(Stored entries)
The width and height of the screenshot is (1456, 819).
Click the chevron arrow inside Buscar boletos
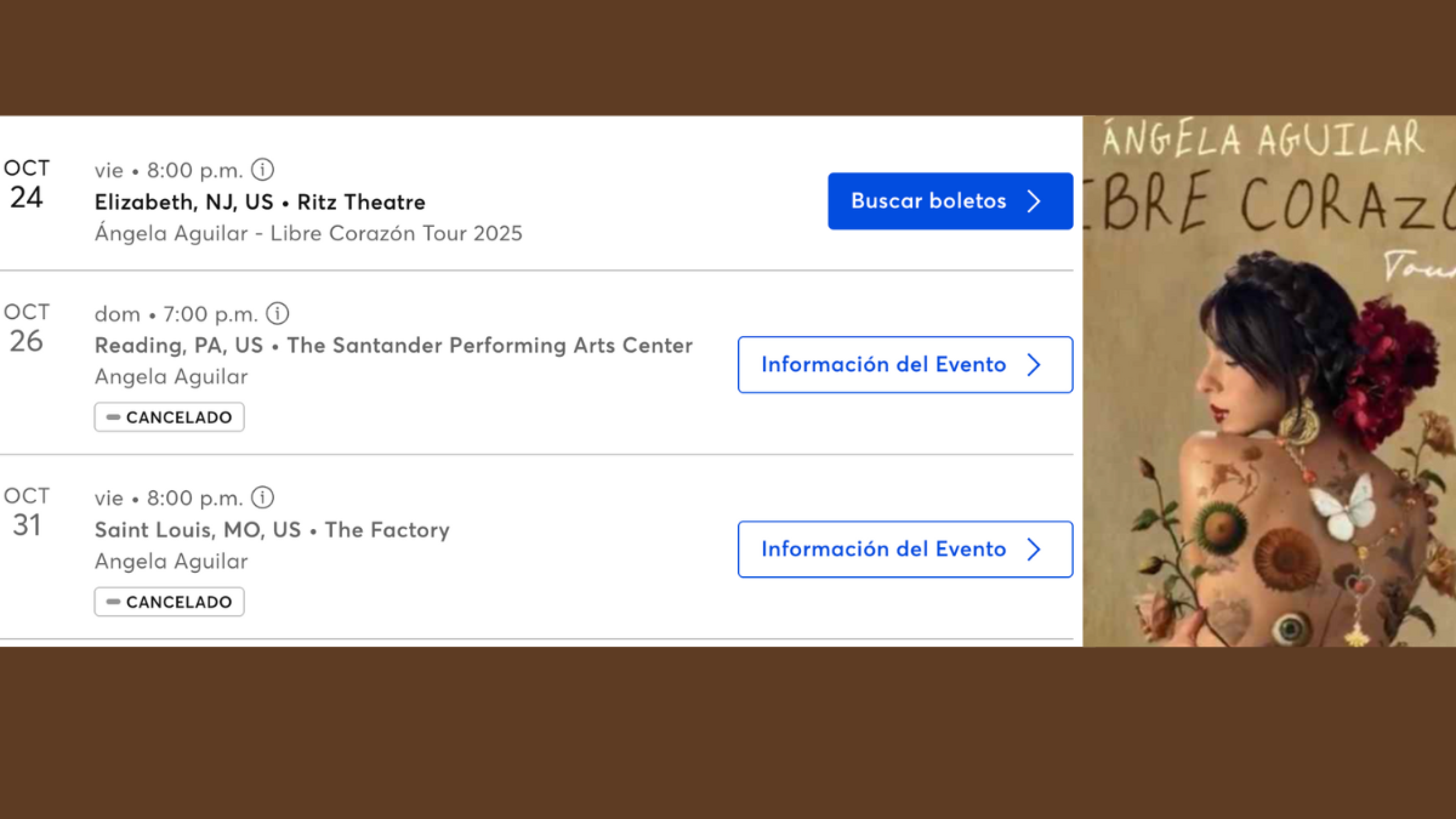pyautogui.click(x=1033, y=201)
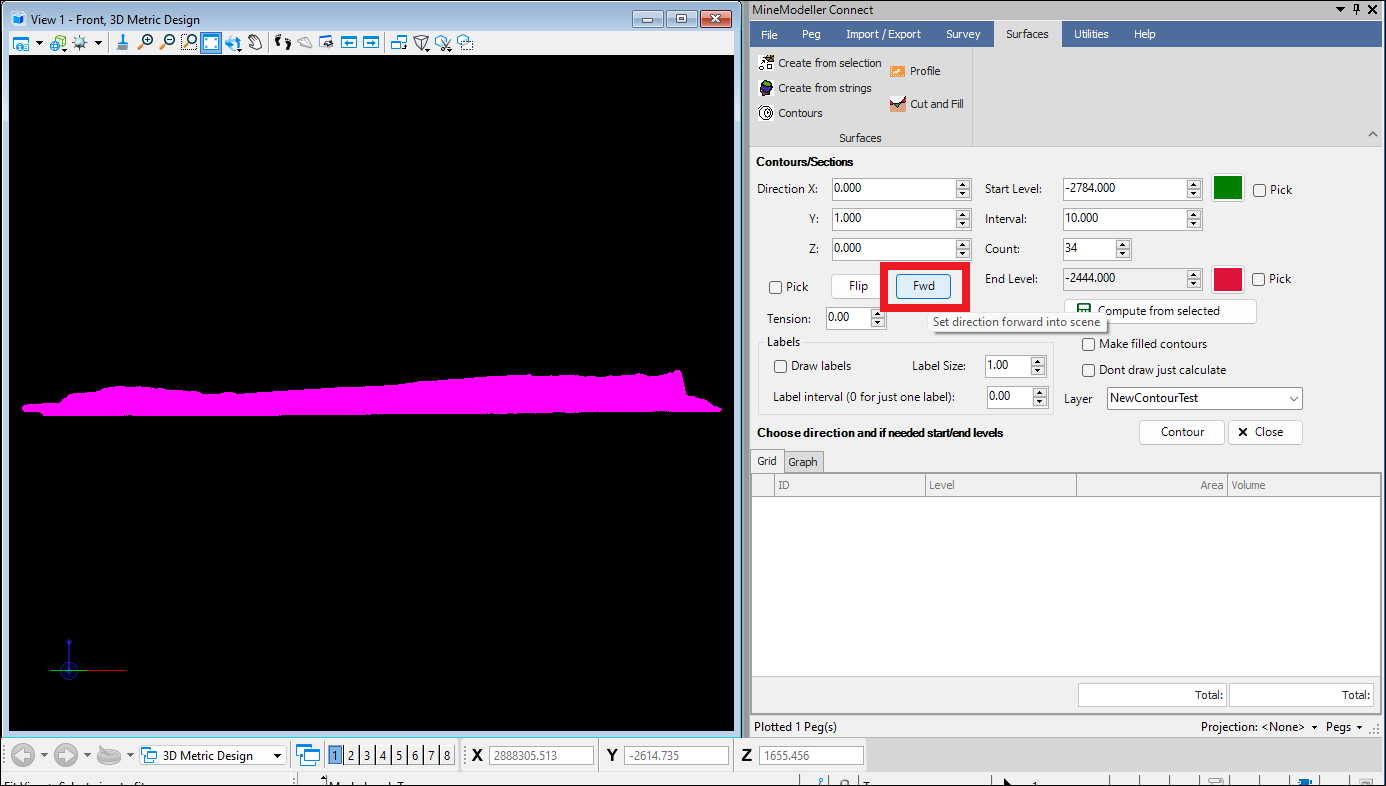Activate the Pan hand tool

[255, 42]
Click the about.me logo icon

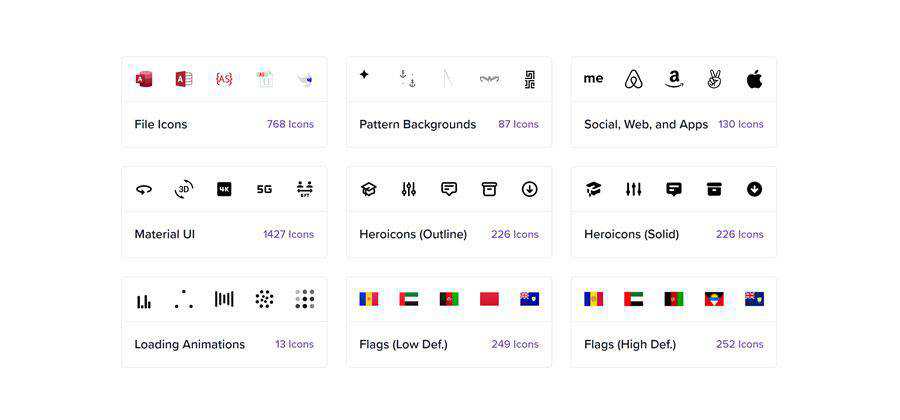pyautogui.click(x=594, y=78)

## [What the exercise asks]
Retype all of the records above word for word, leaving out the pictures.

## [Exercise answer]
The width and height of the screenshot is (1456, 819).
Click the chevron arrow inside Buscar boletos
pyautogui.click(x=1033, y=201)
Activate the Pan hand tool

[255, 42]
Click the about.me logo icon

pyautogui.click(x=594, y=78)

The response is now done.